## AIM OF THE EXERCISE
Somewhere below are a line with "Points (806, 633)" and a later line with "Світ (733, 96)". Output exactly those lines and all lines between them.
====
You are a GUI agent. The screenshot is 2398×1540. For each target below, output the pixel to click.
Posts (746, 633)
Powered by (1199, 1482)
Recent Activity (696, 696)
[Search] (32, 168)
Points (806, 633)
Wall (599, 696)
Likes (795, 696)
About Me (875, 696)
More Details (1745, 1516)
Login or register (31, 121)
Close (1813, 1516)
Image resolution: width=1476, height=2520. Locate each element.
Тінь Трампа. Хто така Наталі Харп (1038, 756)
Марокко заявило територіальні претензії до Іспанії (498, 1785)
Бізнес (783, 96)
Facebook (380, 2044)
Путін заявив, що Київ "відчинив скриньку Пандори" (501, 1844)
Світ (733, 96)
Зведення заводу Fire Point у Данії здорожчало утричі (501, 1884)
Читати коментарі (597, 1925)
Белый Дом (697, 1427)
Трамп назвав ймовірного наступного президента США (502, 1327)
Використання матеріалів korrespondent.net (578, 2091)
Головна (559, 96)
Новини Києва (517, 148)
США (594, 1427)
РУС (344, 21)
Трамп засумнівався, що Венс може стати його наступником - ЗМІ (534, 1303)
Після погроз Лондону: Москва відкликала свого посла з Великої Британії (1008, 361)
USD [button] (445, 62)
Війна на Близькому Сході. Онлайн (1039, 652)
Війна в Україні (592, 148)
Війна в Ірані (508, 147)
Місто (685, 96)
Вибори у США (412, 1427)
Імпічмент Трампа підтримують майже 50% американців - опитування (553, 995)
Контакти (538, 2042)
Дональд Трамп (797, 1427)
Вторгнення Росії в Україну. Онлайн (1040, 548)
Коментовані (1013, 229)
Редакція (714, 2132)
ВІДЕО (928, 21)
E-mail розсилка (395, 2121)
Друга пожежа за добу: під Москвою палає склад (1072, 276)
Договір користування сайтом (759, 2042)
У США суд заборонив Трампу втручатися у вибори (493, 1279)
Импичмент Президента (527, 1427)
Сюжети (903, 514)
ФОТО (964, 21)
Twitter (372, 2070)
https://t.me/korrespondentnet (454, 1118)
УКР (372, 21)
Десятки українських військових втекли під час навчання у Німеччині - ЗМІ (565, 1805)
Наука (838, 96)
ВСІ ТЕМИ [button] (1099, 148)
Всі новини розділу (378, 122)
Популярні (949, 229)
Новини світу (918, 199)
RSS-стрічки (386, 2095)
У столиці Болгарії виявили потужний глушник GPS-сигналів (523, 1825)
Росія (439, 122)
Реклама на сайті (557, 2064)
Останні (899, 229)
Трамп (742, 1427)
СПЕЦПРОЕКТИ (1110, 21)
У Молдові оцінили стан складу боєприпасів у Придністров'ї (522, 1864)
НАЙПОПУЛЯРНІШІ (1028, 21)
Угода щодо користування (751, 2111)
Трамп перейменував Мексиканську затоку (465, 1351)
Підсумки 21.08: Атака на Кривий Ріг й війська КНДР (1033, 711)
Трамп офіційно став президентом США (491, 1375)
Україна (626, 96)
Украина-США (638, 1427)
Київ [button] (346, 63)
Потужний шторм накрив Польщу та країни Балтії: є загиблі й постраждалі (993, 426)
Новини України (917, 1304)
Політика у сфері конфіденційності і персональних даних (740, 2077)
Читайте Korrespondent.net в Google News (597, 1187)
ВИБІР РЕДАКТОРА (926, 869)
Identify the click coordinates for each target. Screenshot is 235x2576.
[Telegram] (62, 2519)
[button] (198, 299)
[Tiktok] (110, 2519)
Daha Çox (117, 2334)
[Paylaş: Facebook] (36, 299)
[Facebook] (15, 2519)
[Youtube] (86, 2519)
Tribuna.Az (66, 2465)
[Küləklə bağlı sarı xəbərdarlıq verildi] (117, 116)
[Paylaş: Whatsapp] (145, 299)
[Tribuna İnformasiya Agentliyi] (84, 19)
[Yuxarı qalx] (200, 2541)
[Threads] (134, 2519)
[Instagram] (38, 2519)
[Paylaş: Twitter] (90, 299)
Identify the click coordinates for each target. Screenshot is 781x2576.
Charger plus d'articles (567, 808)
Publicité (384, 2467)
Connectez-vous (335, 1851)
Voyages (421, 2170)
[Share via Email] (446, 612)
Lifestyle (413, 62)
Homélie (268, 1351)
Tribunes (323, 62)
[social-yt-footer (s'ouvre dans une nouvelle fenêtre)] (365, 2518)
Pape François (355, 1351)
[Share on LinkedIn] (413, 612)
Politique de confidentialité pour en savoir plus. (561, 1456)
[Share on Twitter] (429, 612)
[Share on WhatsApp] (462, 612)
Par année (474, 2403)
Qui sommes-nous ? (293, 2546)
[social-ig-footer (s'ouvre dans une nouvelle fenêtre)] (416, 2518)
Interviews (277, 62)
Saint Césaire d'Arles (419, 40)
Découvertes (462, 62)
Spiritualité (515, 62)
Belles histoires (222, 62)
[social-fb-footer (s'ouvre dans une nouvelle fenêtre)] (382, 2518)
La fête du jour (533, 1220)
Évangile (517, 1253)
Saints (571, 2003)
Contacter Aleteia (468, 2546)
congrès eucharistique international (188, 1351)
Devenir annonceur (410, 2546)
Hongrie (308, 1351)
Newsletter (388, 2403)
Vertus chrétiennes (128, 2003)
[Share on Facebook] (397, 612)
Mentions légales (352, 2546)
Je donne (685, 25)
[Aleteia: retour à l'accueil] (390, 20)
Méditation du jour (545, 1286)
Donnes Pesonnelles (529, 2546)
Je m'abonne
====
## SOLUTION FOR THIS EXERCISE
Points (806, 633)
Wall (599, 696)
Likes (795, 696)
About Me (875, 696)
More Details (1745, 1516)
Login or register (31, 121)
Close (1813, 1516)
Image resolution: width=1476, height=2520. Locate each element.
Тінь Трампа. Хто така Наталі Харп (1038, 756)
Марокко заявило територіальні претензії до Іспанії (498, 1785)
Бізнес (783, 96)
Facebook (380, 2044)
Путін заявив, що Київ "відчинив скриньку Пандори" (501, 1844)
Світ (733, 96)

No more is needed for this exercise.